Em artigo que será publicado no livro Terras Indígenas e Unidades de Conservação da Natureza - O desafio das sobreposições territoriais, organizado pela antropóloga Fany Ricardo, coordenadora do Programa de Monitoramento das Áreas Protegidas do ISA (com lançamento previsto para o começo de 2005), Márcio Santilli, um dos diretores do ISA, observa que a polêmica entre conservacionistas e organizações pró-direito indígena omite o fato de que são as frentes de grilagem de terras, ligadas à extração predatória de recursos naturais, que depredam em grande escala tanto as UCs quanto as TIs. "Enquanto ambientalistas e indigenistas se degladiam, os seus inimigos objetivos avançam", alerta Santilli.

Histórico de conflitos

Os 70 mil Guarani que habitam hoje o continente sul-americano são divididos em três sub-grupos em razão de diferenças de costumes, de dialetos e de rituais: Kaiova, Nhandéva e Mbya. No Brasil, a população chega a 35 mil guaranis, espalhados em aldeias localizadas em estados de norte a sul do País. O subgrupo Mbya, com cerca de 7 mil indivíduos, é o que tradicionalmente habita as costas sul e sudeste do litoral. E, em função desta ocupação, está entre os povos indígenas brasileiros com maior histórico de conflitos pelo reconhecimento de suas terras. Das 60 aldeias Mbya localizadas na faixa litorânea, que se extende do Rio Grande do Sul ao Espírito Santo, apenas 16 têm suas áreas demarcadas e homologadas pela Presidência da República. Além de poucas, são pequenas.

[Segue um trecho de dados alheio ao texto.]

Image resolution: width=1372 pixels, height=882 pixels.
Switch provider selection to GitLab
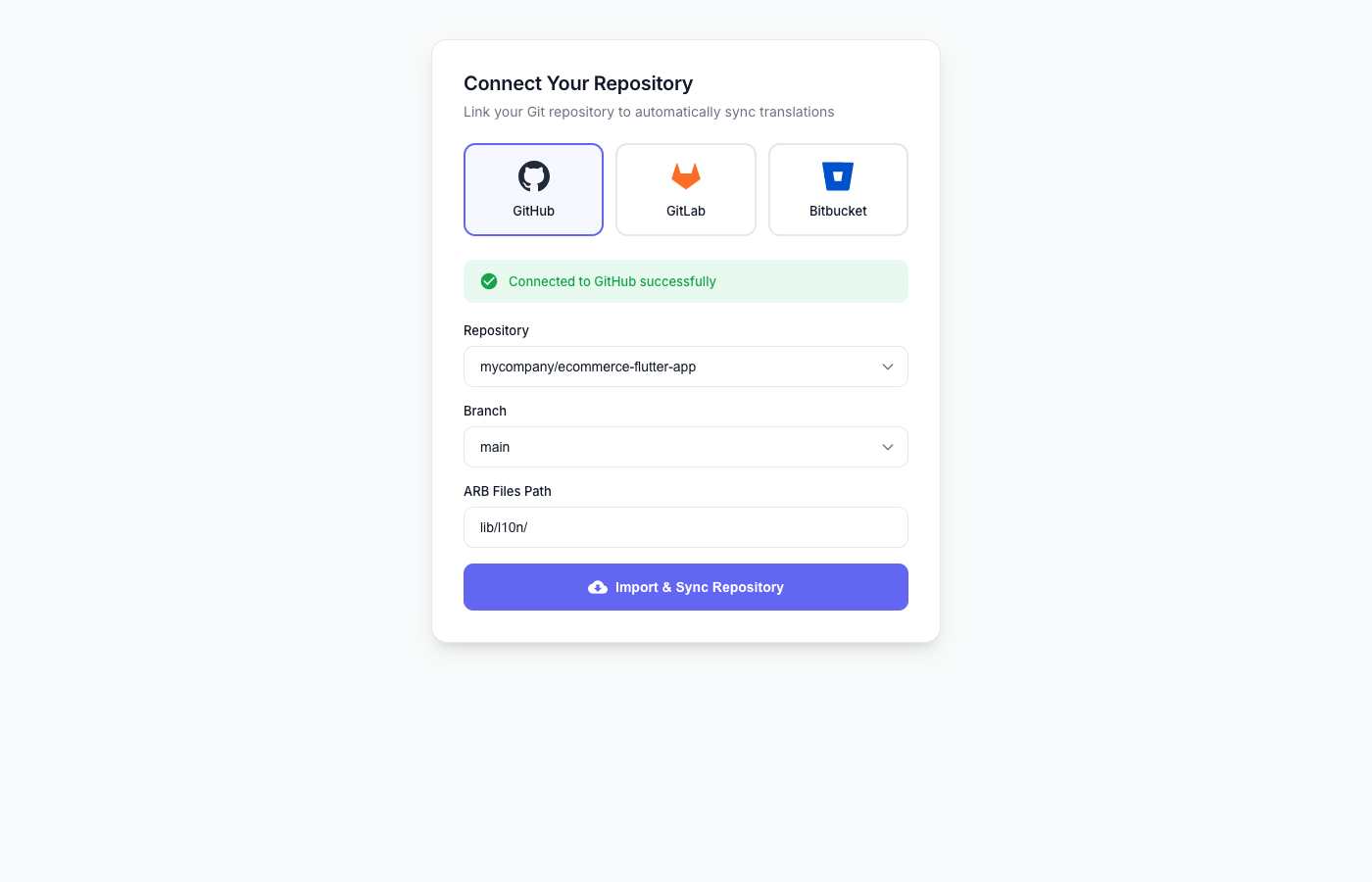click(x=685, y=189)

O território Mbya regularizado soma apenas 19 mil hectares e é constantemente ameaçado por processos judiciais que contestam a presença Guarani nestas áreas. A população Mbya, quando consegue o reconhecimento territorial, ainda acaba por compartilhar a terra com outras populações indígenas. "A lei do branco não reconhece nosso direito à terra, mas hoje temos lideranças capazes de discutir sem abaixar a cabeça", afirma Maurício da Silva Gonçalves, guarani da TI de Passo Grande, no Rio Grande do Sul. Para agravar a situação, os Mbya lutam pela demarcação de terras na costa atlântica da região mais populosa do País, os estados do sul e sudeste, onde vive 60% da população brasileira.